The relatively high non-completion rate for one item is of concern, namely the 12% of patients who did not provide valid responses to the question “Would you be completely happy to see this GP again?”, although some of these were data entry errors. We do not think this is due to wording of the question as the phrasing of this item is virtually identical to the GMC’s own questionnaire where lower non-complete rates have been reported. The high non-completion rate for this item may be in part due to the proximity of space for patients to make free comments about their experience with the GP. Thirty five of the blank items on this question had associated handwritten comments and we have now modified the instruction on the first page to include a comment on the importance of completing all questions.
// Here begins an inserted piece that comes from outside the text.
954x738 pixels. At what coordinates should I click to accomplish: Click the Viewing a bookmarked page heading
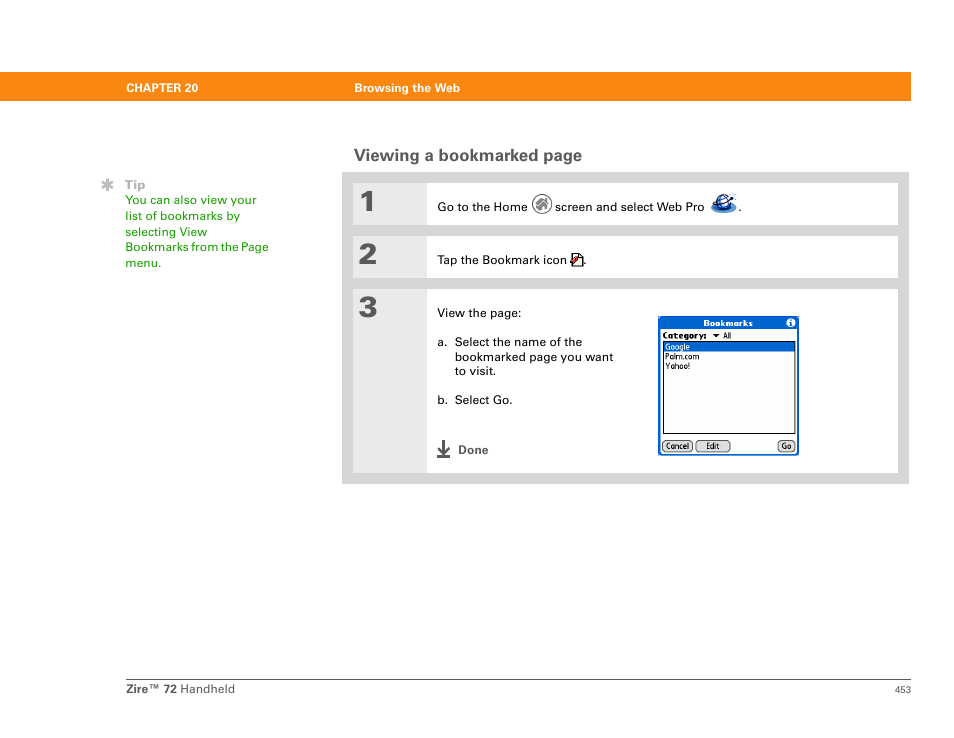[468, 155]
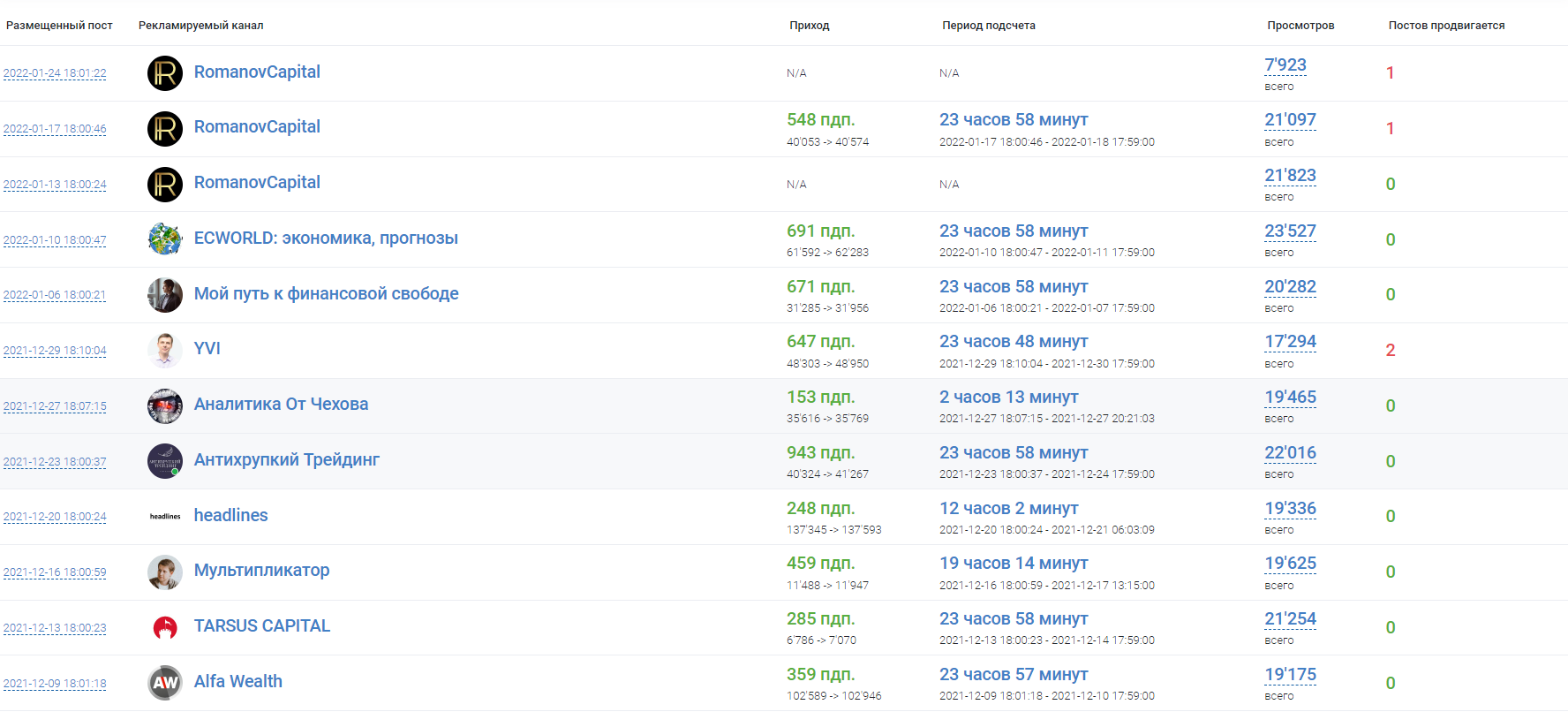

Patients may also be concerned that doctors would see the response to this question, and we note that GMC guidance is that patients should return questionnaires in a sealed envelope which may increase their confidence in that their answers will remain confidential, and we are not certain that this guidance was always followed in this study. Where patients choose to give a free text comment as an alternative to ticking a box, we believe that this is likely to indicate that the patient regards this as more valuable information, and we have adopted this approach in other research which we are carrying out. We therefore recommend that free text comments should form part of the feedback that doctors receive on their performance. However, if this is done, some comments need to be anonymised before being fed back which substantially increases the costs of processing the questionnaire data.
GPAQ-R, like the GMC questionnaire, takes an approach of asking about the quality of communication (e.g. ‘How good was the doctor at ….’), sometimes called evaluation questions. This contrasts with some other surveys which focus on whether particular questions were asked (e.g. ‘Did the doctor ask you about …’), sometimes called report questions which are sometimes regarded as less subjective and easier to interpret . A commonly cited cognitive model of how patients respond to questionnaire items was developed by Tourangeau  who suggests that completion of survey questions requires (1) comprehension of the question, (2) retrieval from memory of the relevant information, (3) use of the information to make a judgment if the question calls for one, and (4) selection and reporting of the response. Although report and evaluation approaches are sometimes contrasted, we believe that the difference between the two is modest provided very specific questions are asked, partly because ‘report’ items often have an evaluative component implied in their wording and in many circumstances both require a judgement to be made (stage 3 of Tourangeau’s model). Items in GPAQ-R ask for the patient’s evaluation of very specific aspects of care and do not include questions on general satisfaction.